WORK TO COMPLETE:
Extract the complete data exactly as given.

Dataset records

────────────────────────────────────────

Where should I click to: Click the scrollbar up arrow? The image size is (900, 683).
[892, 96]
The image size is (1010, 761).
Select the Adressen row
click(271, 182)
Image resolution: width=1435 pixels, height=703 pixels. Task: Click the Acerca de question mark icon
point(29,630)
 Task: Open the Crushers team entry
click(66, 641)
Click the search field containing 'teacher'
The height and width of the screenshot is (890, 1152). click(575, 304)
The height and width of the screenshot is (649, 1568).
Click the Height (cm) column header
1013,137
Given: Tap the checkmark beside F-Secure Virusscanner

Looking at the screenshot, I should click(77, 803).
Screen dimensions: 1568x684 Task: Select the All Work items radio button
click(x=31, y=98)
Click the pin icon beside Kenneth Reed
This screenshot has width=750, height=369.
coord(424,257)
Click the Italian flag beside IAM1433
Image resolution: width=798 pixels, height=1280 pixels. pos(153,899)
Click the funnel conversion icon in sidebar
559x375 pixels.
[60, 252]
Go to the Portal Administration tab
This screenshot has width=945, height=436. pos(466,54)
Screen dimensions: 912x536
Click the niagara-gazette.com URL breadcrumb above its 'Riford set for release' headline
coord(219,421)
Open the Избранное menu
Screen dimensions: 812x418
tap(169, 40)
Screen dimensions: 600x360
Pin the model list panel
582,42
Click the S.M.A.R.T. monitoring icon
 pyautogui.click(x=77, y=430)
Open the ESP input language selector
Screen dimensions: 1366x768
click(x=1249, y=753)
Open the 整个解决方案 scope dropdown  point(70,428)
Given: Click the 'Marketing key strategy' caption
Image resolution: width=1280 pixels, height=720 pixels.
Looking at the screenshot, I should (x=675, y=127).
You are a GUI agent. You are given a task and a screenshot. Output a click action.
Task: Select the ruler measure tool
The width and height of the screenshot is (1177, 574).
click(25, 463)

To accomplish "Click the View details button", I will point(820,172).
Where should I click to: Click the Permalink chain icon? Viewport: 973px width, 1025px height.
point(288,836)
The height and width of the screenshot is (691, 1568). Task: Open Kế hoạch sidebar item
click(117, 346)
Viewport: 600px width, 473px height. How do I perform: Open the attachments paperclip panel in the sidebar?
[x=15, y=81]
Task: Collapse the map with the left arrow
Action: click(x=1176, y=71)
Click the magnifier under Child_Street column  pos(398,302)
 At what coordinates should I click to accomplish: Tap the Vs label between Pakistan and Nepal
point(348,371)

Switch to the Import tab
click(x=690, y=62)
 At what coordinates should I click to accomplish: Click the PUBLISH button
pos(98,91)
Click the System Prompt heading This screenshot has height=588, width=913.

────────────────────────────────────────

EXERCISE RESPONSE:
Where should I click to: Click the scrollbar up arrow? The image size is (900, 683).
[892, 96]
The image size is (1010, 761).
Select the Adressen row
click(271, 182)
Image resolution: width=1435 pixels, height=703 pixels. Task: Click the Acerca de question mark icon
point(29,630)
 Task: Open the Crushers team entry
click(66, 641)
Click the search field containing 'teacher'
The height and width of the screenshot is (890, 1152). click(575, 304)
The height and width of the screenshot is (649, 1568).
Click the Height (cm) column header
1013,137
Given: Tap the checkmark beside F-Secure Virusscanner

Looking at the screenshot, I should click(77, 803).
Screen dimensions: 1568x684 Task: Select the All Work items radio button
click(x=31, y=98)
Click the pin icon beside Kenneth Reed
This screenshot has width=750, height=369.
coord(424,257)
Click the Italian flag beside IAM1433
Image resolution: width=798 pixels, height=1280 pixels. pos(153,899)
Click the funnel conversion icon in sidebar
559x375 pixels.
[60, 252]
Go to the Portal Administration tab
This screenshot has width=945, height=436. pos(466,54)
Screen dimensions: 912x536
Click the niagara-gazette.com URL breadcrumb above its 'Riford set for release' headline
coord(219,421)
Open the Избранное menu
Screen dimensions: 812x418
tap(169, 40)
Screen dimensions: 600x360
Pin the model list panel
582,42
Click the S.M.A.R.T. monitoring icon
 pyautogui.click(x=77, y=430)
Open the ESP input language selector
Screen dimensions: 1366x768
click(x=1249, y=753)
Open the 整个解决方案 scope dropdown  point(70,428)
Given: Click the 'Marketing key strategy' caption
Image resolution: width=1280 pixels, height=720 pixels.
Looking at the screenshot, I should (x=675, y=127).
You are a GUI agent. You are given a task and a screenshot. Output a click action.
Task: Select the ruler measure tool
The width and height of the screenshot is (1177, 574).
click(25, 463)

To accomplish "Click the View details button", I will point(820,172).
Where should I click to: Click the Permalink chain icon? Viewport: 973px width, 1025px height.
point(288,836)
The height and width of the screenshot is (691, 1568). Task: Open Kế hoạch sidebar item
click(117, 346)
Viewport: 600px width, 473px height. How do I perform: Open the attachments paperclip panel in the sidebar?
[x=15, y=81]
Task: Collapse the map with the left arrow
Action: click(x=1176, y=71)
Click the magnifier under Child_Street column  pos(398,302)
 At what coordinates should I click to accomplish: Tap the Vs label between Pakistan and Nepal
point(348,371)

Switch to the Import tab
click(x=690, y=62)
 At what coordinates should I click to accomplish: Click the PUBLISH button
pos(98,91)
Click the System Prompt heading This screenshot has height=588, width=913.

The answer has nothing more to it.